11 March 2008

Tiring

Being a story teller can be very tired at times. I've to adapt to my partner's way of doing things. This morning my head was pain like hell. I kept praying this morning for my sister and brother's result and for myself. They turned out well and me? Again, I stumbled during the senior group session. I found my area though. I think I can deal with younger kids better than the older ones. Sigh... I'm kinda discouraged but I'm trying to ignore those negative stuff and try to do better. Phew...I'm still tired.

Oh ya, staying in a dark room with little light for long time can be very tiring also. Hmm... Tomorrow I'll be free. I don't have any parts to play. Thursday and Friday start battle again. less fright though. It's a good sign.

10 March 2008

A Dedication

This is for you! I sang this song today and I hope you will be lifted by this song especially it's bridge.

God is good all he time

God is good all the time
He put a song of praise
In this heart of mine!
God is good all the time
And through the darkest night
His light will shine
God is good
God is good all the time


If you're walking through the valley
And there are shadows all around
Do not fear, he will guide you
He will keep you safe and sound
he has promised to never leave you
Nor forsake you, and His word is true

We were sinners so unworthy
Still for us He chose to die
Filled us with His Holy Spirit
Now we can stand and testify
That his love is everlasting
And his mercies, they will never end

Though I may not understand
All the plans you have for me
My life is in your hands
And through the eyes of faith
I can clearly see
e


See with our eyes of faith. We may not really understand the plans, but He is GOOD, all the time. He won't lead us to the wrong path. Hold on to Him and move on!!! I'm praying and supporting you always! Love in Christ...

09 March 2008

God Spoke once again

I love to hear God speaks. I enjoy hearing from God. God spoke to me once again on Saturday night through Pastor Chong. My car broke down at Medan Gopeng main road that day. So i called home. I heard my dad yelling and i started to be frustrated. I waited there with my sister for almost an hour. We were hungry and we were waiting for my dad and his foremen. Before I left the center I already told my sister that I felt that something bad is going to happen.
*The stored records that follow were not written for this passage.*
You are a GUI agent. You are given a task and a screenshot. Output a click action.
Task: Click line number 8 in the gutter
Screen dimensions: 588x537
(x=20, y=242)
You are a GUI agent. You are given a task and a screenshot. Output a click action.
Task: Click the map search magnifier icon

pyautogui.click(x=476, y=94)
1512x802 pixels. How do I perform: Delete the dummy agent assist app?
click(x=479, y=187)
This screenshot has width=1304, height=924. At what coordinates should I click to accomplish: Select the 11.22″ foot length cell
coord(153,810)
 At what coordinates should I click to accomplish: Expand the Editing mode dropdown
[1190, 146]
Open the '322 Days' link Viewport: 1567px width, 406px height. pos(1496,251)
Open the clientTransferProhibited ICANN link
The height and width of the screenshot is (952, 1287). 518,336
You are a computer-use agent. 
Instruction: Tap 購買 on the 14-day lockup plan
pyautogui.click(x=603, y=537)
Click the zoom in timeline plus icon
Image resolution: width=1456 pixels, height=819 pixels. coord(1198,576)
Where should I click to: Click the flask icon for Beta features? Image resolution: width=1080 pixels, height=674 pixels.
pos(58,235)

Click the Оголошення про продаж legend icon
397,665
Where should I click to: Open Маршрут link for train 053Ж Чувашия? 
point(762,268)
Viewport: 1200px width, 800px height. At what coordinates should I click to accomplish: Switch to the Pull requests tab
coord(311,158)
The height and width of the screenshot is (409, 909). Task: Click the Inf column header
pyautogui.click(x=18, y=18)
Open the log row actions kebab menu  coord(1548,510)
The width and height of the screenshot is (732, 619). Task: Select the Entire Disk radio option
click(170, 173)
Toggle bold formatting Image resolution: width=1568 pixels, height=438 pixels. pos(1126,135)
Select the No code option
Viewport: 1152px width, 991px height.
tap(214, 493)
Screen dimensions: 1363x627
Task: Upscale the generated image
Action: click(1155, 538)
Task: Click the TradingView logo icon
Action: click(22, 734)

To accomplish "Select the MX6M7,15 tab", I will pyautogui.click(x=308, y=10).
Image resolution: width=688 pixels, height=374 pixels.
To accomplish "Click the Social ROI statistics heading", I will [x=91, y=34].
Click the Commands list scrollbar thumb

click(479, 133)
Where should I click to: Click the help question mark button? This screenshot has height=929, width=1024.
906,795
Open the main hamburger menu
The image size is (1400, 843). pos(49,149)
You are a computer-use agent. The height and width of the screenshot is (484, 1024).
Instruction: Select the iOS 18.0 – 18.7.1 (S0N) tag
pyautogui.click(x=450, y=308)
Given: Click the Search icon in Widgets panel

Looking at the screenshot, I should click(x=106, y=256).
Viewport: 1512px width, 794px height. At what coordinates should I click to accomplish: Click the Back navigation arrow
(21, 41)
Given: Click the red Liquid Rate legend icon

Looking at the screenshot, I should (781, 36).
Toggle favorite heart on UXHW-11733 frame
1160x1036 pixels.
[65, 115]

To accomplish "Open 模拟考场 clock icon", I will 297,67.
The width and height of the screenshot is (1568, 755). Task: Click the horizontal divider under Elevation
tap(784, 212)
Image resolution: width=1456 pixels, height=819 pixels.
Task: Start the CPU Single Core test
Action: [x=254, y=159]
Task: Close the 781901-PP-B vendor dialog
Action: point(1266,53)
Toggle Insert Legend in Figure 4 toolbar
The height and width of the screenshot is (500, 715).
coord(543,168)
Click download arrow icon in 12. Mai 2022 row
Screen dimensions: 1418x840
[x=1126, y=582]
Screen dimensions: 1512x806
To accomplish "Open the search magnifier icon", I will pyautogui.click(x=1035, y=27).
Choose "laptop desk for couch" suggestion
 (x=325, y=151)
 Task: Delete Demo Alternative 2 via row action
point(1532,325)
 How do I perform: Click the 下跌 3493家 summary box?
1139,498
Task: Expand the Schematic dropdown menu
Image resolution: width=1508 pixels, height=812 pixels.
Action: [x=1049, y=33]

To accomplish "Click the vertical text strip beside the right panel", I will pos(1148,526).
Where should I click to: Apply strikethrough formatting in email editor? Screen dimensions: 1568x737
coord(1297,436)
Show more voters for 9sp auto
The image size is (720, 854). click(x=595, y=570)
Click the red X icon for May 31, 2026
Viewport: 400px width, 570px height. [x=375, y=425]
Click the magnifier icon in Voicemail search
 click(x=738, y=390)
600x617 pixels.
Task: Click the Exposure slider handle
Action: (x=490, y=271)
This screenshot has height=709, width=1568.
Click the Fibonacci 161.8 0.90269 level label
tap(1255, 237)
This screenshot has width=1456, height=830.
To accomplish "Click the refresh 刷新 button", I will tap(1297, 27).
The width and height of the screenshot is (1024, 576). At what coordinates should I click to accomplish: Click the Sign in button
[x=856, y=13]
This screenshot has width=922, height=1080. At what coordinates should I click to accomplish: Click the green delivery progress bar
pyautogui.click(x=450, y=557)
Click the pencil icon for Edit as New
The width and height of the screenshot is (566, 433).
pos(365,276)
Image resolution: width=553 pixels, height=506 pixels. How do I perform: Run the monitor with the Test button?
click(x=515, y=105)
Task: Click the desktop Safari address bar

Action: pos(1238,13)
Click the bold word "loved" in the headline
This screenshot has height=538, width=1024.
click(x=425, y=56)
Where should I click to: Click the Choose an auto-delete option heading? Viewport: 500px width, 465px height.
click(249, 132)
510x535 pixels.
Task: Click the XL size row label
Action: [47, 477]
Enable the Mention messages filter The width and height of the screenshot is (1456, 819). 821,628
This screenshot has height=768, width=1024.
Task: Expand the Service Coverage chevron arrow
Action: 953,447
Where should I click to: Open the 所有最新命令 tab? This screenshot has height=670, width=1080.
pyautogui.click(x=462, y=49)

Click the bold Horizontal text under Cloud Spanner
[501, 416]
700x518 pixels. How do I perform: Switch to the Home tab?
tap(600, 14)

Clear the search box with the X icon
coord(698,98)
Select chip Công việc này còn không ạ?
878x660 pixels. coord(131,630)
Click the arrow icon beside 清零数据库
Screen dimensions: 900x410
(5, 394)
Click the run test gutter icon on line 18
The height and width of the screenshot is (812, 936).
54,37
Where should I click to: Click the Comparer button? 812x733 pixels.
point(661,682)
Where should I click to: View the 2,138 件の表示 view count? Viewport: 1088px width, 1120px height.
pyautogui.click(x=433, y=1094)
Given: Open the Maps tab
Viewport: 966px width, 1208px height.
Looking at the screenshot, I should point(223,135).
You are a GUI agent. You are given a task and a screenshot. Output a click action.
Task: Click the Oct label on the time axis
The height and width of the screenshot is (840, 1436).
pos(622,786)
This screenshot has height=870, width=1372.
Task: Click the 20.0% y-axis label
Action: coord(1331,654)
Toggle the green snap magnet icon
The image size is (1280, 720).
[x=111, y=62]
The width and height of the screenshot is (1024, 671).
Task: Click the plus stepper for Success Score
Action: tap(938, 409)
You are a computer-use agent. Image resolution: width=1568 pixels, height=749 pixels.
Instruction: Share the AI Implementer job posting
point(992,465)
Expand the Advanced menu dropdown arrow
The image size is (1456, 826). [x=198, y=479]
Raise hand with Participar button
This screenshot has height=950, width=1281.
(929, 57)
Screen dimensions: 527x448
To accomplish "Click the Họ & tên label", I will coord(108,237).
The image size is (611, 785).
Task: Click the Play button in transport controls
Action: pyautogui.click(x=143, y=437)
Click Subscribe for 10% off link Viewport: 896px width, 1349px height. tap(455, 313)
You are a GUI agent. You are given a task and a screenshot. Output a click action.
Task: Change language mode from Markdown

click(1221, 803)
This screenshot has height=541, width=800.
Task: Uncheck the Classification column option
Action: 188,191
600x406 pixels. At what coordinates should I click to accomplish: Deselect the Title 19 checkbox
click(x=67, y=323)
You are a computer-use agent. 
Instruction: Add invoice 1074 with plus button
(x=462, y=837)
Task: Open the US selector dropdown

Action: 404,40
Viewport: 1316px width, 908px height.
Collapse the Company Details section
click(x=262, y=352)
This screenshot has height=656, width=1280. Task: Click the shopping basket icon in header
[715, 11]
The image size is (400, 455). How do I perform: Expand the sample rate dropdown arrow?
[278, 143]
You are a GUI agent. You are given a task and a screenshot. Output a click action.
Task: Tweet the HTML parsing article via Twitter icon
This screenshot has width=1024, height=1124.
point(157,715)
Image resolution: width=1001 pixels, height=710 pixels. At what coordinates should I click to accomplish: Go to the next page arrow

It was raining cats and dogs. I was at the left side of the road and an ambulance passed by. I was like, Oh man, why at this time? My dad came and the foremen started my car and I've to go to the bus station to fetch my elder sister. I was not familiar with that place so I got lost and gotta make a U-turn. My dad got frustrated because of that ( I felt it's stupid). He scolded me after the whole thing.

He said he was very disappointed because we didn't know the way etc. A lot of the things that he scolded was wrong. He made wrong assumption and he ignored my feelings. I hid in my room and cried. I really felt like going out to fight back but i did not.

On Saturday night, the pastor shared on 1 Corinthians 9 again. There was one point that he mentioned: We need to let go of our right in order to save a soul. This confirmed that I did it correctly and I've to continue doing this. An incident happened to me lately, and i wanted to pursue further but somebody asked me to let go and she said subject closed. And I let it go. I did not feed my desire by pursuing the truth to justify myself. I did it! Though I was not quite happy about it.

Imagine, if i fight back, what will happen? If I keep looking for justice, what will happen? I will only show them my selfishness instead of peacemaker. I really hope that they will come to know the Lord one day!

I really thank God for this confirmation and I hope and pray that God will continue to working in me so that I can be a better person. Sigh... It's tough though!